Vape suppliers are getting around Australia’s ban on Chinese-made disposable devices by selling them on the black market, an industry expert has revealed.
The owner of one of Australia’s largest e-cigarette stores claims that a recent crackdown aimed at curbing nicotine vaping and allowing smokers to access products to help them quit is actually countering the black market. helps ‘thrive’.
National changes to vaping laws came into effect on Oct. 1, criminalizing the importation of e-cigarettes, pods and liquids containing nicotine from abroad without a valid prescription.
Possession of over-the-counter nicotine vaping products was already illegal in all states except South Australia, opening a gap between domestic regulations and import laws.
Major legislative changes make it illegal to import nicotine e-cigarettes from October 1 (stock image of a disposable vape)
Max Fichkin, who runs The Steamery in Sydney, said the laws will not stop commercial suppliers from smuggling bulk shipments into Australia.
“There has always been a black market, and the more the government tries to destroy it with legislation, the more the black market will thrive,” he told the Daily Mail Australia.
Tobacco shops, milk bars and convenience stores sell them under the counter – and there’s been very little reinforcement.
“If you jump on Gumtree or Facebook Marketplace and search for keywords, there are black market vendors who will deliver nicotine vaporization products to your home.”
Before October, Australians were allowed to import up to three months’ worth of nicotine vapors – although it was illegal in most jurisdictions to possess the products once they arrived.

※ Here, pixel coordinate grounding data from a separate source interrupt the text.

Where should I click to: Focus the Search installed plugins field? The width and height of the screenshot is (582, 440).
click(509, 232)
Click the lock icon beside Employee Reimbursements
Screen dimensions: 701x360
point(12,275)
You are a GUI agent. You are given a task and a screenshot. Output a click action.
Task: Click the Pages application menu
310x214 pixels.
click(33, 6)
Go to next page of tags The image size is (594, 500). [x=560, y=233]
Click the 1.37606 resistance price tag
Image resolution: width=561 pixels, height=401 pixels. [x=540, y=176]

The Therapeutic Goods Administration (TGA) and the Australian Border Force (ABF) now play a critical role in monitoring illegal imports of e-cigarettes and vaping liquids containing nicotine.

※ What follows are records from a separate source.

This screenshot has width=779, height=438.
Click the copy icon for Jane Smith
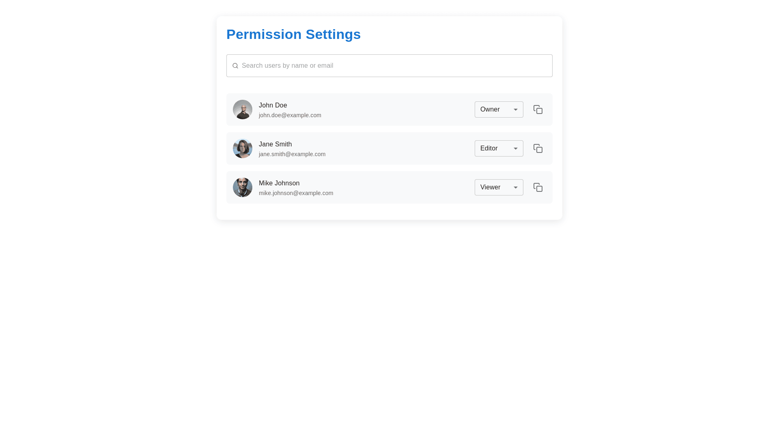pyautogui.click(x=538, y=148)
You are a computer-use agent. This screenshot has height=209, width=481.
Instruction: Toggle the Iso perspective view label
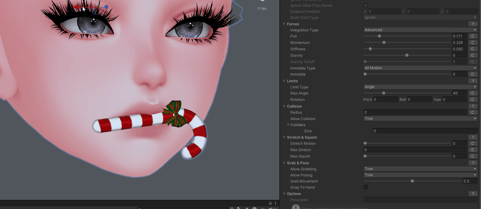tap(262, 9)
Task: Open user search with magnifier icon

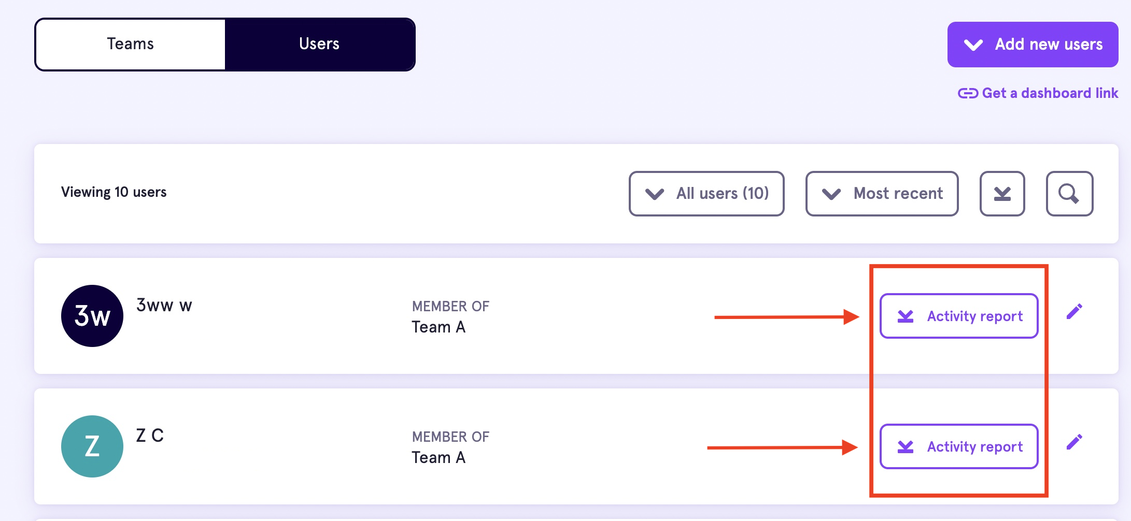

Mr Fichkin said Chinese vape manufacturer HQD announced last year that they had successfully imported about 250,000 units into the country – despite already existing laws banning commercial quantities.
The new laws aim to curb the risk of nicotine vaping ingestion in young adults, while also giving current smokers access to the smoking cessation products (pictured, stock image)
Max Fichkin, who runs The Steamery, (pictured) said the new legislation would help the black market ‘prosper’
He questioned the ability of Australian government agencies to counter a wave of nicotine movers pushing products through busy ports.
“The TGA and ABF want to block these shipments, but one company alone has managed to ship 250,000 disposable vapes within a month,” he said.
“With unprecedented amounts of imports coming into the country, where do they get the resources to stop suppliers and ask for prescriptions?” he said.
After fines were increased earlier this month, those caught selling nicotine-containing e-cigarettes can now face fines of up to $1650 or six months in prison — or both.
Despite the risks, Mr. Fichkin doesn’t think black market sellers will be deterred.
The fine increase is small. The profit far exceeds the costs. I don’t see any convenience stores making less than $1,600 a day selling disposable vapes,” he said.
“It’s a lucrative area to be in.”
Mr Fichkin said disposable vapes (pictured) are sold under the counter at tobacconists, convenience stores and through online marketplaces
While Mr Fichkin argued that disposable vapes are an essential tool to help smokers get rid of cigarettes, he said the new regulations have put legitimate vape shops – which are better placed to help quitters – at a disadvantage.
“The legitimate industry is currently on the brink of being disposable because of disposables,” he said.
“Many people start with disposables — which have a most common strength of 50mg of nicotine — before switching to legitimate vapes to gain flexibility in the amount of nicotine they vape — which decreases when they stop.
‘[But now] we are at a disadvantage because we cannot import nicotine, which makes it difficult to achieve the goal of helping customers trying to get rid of cigarettes.”
While nicotine-free flavored liquids may still be sold, there are now only two ways that prescription holders can obtain nicotine vaping products in Australia; from a pharmacy or import from foreign websites.
Prescriptions can only be written by one of the 80 authorized prescribers, or by a physician approved under the TGA’s Special Access Schedule B.
Mr Fichkin said the laws are damaging to legitimate businesses trying to help smokers quit. Customers of The Steamery are pictured sitting at a tasting bar experimenting with flavors to inhale from devices
An authorized prescriber of nicotine vaporization products must be a primary care physician registered with the Therapeutic Goods Administration.
Otherwise, a prescription can be obtained from one of the more than 30,000 GPs and then ordered through a foreign website, under the personal entry scheme.
However, Mr Fichkin said the level of education given to GPs on the use of smoking cessation products was ‘minimal’, highlighting the importance of the experts enabling nicotine to be offered through the legitimate industry.
“The increase in disposables will make nicotine availability a bigger talk in Australia,” he said.
“The topic should be about how the Australian government will monitor its use, as that will help legitimize it and reduce the harm to smokers.”